* Document section
[Begin]

Peter Aczel

Peter Aczel

Peter Aczel (left) with Michael Rathjen, Oberwolfach 2004
Born Peter Henry George Aczel
1941 (age 7374)
Institutions
Alma mater University of Oxford
Thesis Mathematical problems in logic (1967)
Doctoral advisor John Newsome Crossley
Doctoral students
  • Joao Filipe Castel-Branco Belo[1]
  • Christopher Martin Fox[2]
  • Nicola Gambino[3]
  • Gilles Jacques Barthe[4]
  • George Koletsos[5]
  • Jouko Antero Väänänen[6]
Website
www.cs.man.ac.uk/~petera/

Peter Henry George Aczel is a British mathematician, logician and Emeritus joint Professor in the School of Computer Science and the School of Mathematics at the University of Manchester.[7] He is known for his work in non-well-founded set theory,[8] constructive set theory,[9][10] and Frege structures.[11][12][13]

Education

Aczel completed his Bachelor of Arts in Mathematics in 1963[14] followed by a DPhil at the University of Oxford in 1966 under the supervision of John Crossley.[7][15]

Career and Research

After two years of visiting positions at the University of Wisconsin–Madison and Rutgers University Aczel took a position at the University of Manchester. He has also held visiting positions at the University of Oslo, California Institute of Technology, Utrecht University, Stanford University and Indiana University Bloomington.[14] He was a visiting scholar at the Institute for Advanced Study in 2012.[16]

Aczel is on the editorial board of the Notre Dame Journal of Formal Logic[17] and the Cambridge Tracts in Theoretical Computer Science, having previously served on the editorial boards of the Journal of Symbolic Logic and the Annals of Pure and Applied Logic.[14][18]

References

  1. Belo, Joao Filipe Castel-Branco (2008). Foundations of dependently sorted logic (PhD thesis). University of Manchester.

[End]

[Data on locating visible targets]
[Begin]

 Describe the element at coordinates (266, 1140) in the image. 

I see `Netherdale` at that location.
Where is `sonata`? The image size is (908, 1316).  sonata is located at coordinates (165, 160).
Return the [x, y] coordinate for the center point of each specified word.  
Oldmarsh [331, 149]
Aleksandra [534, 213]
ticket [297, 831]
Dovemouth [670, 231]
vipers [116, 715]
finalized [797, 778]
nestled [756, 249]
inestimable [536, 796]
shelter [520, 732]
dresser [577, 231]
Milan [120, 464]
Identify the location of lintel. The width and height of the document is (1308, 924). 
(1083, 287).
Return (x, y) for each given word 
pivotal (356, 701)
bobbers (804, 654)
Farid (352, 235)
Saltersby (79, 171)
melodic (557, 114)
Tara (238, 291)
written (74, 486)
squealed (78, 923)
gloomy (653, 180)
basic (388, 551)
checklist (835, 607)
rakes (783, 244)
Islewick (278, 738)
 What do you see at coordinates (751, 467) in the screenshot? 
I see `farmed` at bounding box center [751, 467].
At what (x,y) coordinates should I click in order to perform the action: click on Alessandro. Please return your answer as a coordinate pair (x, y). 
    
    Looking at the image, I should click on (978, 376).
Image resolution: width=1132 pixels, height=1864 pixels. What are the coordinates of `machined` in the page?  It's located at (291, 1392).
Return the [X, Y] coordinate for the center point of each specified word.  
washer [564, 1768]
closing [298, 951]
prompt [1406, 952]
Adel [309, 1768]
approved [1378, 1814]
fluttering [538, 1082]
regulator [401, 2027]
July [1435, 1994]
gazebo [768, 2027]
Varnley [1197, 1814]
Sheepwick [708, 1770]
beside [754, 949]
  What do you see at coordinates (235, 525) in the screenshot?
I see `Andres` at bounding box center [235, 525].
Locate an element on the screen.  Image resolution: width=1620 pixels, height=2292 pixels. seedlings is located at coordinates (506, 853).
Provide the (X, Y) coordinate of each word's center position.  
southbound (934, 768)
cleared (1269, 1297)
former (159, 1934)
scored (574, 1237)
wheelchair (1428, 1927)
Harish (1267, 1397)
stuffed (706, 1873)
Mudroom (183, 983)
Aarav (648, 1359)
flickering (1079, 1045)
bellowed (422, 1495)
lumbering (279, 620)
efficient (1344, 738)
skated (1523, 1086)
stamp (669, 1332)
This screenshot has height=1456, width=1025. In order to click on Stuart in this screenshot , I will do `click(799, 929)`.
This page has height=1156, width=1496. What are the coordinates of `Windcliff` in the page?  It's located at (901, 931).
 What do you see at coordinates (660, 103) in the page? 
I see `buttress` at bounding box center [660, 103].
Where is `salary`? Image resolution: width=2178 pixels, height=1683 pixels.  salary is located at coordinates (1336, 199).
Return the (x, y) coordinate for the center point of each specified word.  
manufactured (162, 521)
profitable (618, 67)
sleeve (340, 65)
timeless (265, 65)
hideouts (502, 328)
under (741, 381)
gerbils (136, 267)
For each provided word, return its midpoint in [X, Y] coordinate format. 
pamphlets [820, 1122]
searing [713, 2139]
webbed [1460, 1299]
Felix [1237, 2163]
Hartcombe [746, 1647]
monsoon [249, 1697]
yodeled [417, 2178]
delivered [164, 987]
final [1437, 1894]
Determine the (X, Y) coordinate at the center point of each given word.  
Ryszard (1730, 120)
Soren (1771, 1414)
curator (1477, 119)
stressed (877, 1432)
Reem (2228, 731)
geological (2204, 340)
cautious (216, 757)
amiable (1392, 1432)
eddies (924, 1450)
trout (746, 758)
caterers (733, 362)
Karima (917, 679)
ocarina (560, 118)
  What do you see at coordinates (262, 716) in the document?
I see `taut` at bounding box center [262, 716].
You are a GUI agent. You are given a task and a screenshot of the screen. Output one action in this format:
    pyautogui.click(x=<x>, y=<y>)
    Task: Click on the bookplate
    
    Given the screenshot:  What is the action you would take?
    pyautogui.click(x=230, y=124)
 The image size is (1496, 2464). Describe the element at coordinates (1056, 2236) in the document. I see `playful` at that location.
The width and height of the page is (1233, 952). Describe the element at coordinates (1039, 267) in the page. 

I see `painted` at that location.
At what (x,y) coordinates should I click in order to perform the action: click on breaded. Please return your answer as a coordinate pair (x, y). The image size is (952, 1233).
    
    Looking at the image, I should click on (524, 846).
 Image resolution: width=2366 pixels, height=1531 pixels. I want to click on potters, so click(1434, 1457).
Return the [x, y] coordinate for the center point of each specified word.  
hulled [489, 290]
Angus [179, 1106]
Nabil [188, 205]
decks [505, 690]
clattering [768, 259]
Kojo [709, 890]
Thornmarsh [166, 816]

[End]

* Written instruction 1
In the Peter Aczel biography, where was he a visiting scholar in 2012?
* Written instruction 2
List every doctoral student named in the Peter Aczel biography.
* Written instruction 3
Pick up the Peter Aczel biography right after its last line.

* Exercise answer 1
The Institute for Advanced Study.

* Exercise answer 2
Joao Filipe Castel-Branco Belo, Christopher Martin Fox, Nicola Gambino, Gilles Jacques Barthe, George Koletsos, Jouko Antero Väänänen

* Exercise answer 3
  2. Fox, Christopher Martin (2005). Point-set and point-free topology in constructive set theory (PhD thesis). University of Manchester.
  3. Gambino, Nicolas (2002). Sheaf interpretations for generalised predicative intuitionistic systems (PhD thesis). University of Manchester.
  4. Barthe, Gilles Jacques (1993). Term declaration logic and generalised composita (PhD thesis). University of Manchester.
  5. Koletsos, George (1980). Functional interpretation and β-logic (PhD thesis). University of Manchester.
  6. Väänänen, Jouko Antero (1977). Applications of set theory to generalised quantifiers (PhD thesis). University of Manchester.
  7. 7.0 7.1 Peter Aczel at the Mathematics Genealogy Project
  8. http://plato.stanford.edu/entries/nonwellfounded-set-theory/index.html
  9. Aczel, P. (1977). "An Introduction to Inductive Definitions". Handbook of Mathematical Logic. Studies in Logic and the Foundations of Mathematics 90. pp. 739–201. doi:10.1016/S0049-237X(08)71120-0. ISBN 9780444863881.
  10. Aczel, P.; Mendler, N. (1989). "A final coalgebra theorem". Category Theory and Computer Science. Lecture Notes in Computer Science 389. p. 357. doi:10.1007/BFb0018361. ISBN 3-540-51662-X.
  11. Aczel, P. (1980). "Frege Structures and the Notions of Proposition, Truth and Set". The Kleene Symposium. Studies in Logic and the Foundations of Mathematics 101. pp. 31–32. doi:10.1016/S0049-237X(08)71252-7. ISBN 9780444853455.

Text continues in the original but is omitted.